Honda and Nissan have issued new recalls for nearly three million vehicles on Monday due to the risk of exploding airbags.
The airbag affair, which has been going on for more than a decade, concerns devices manufactured by Japanese car safety parts maker Takata.
Over the past five years, ten and a half million vehicles have been recalled due to the safety risks, the latest Monday recalls included. The affected vehicles are equipped with airbags manufactured between 2000 and 2007 which may be fitted with botched inflators.
More recalls are likely to follow as Takata said it considers replacing airbag inflators in vehicles manufactured by Honda, Nissan, Toyota, Mazda, BMW, Chrysler and Ford and sold in the US market.
Until today’s announcement, Takata seemed to believe it had tackled the crisis, with the previous recall being made in April and May 2013, affecting a record number of vehicles.
Takata and Honda believe the problem was caused by improper handling of the explosive material used to inflate the airbags in a crash. The companies said two factories in the USA and Maxico fell short of requested standards between 2000 and 2002.
Takata uses ammonium nitrate in its inflators – an explosive and volatile compound highly sensitive to moisture. This compound allows the airbags to inflate in about 40 milliseconds, saving lives in dangerous accidents.
However, it is believed the ammonium nitrate produced for Takata in the Moses Lake plant in Washington and in the Monclova factory in Mexico, was exposed to too much moisture.
The manufacturing glitches meant the inflator propellant could burn too fast and blow apart the metal casing surrounding it, sending out hot gas and shrapnel.
Takata has asked multiple car makers to cooperate on investigations, and those companies could yet make follow-up announcements, said a person knowledgeable about the matter who declined to be named.

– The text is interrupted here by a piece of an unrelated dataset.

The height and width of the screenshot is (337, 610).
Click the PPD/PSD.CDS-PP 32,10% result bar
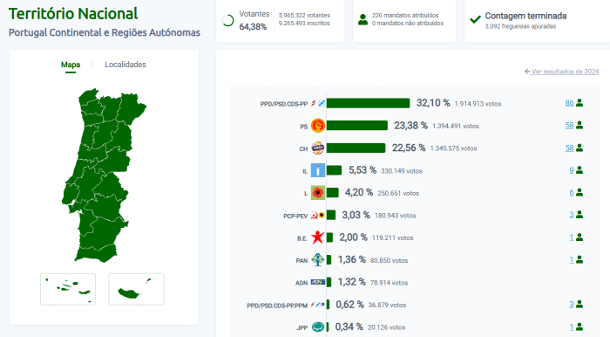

Since the 2013 recalls, a further six cases of airbag explosions have been reported in the USA and two in Japan.
In August, an inflator ruptured in a 2005 Honda Civic in the United States, sending a "one-inch piece of shrapnel into the driver's right eye", according to a complaint filed with the NHTSA. In January, a 2002 Toyota Corolla in Shizuoka, Japan, sent hot shrapnel into the car when its airbag exploded. The passenger seat was burned, Toyota said.
The deepening crisis comes at a time when General Motors is under scrutiny over why it took more than a decade to discover a faulty ignition switch linked to at least 13 deaths. As automakers promote over-the-horizon breakthroughs such as self-driving cars, the industry's mass safety-related recalls underline how much can still go wrong with some of the cheapest, most established technologies.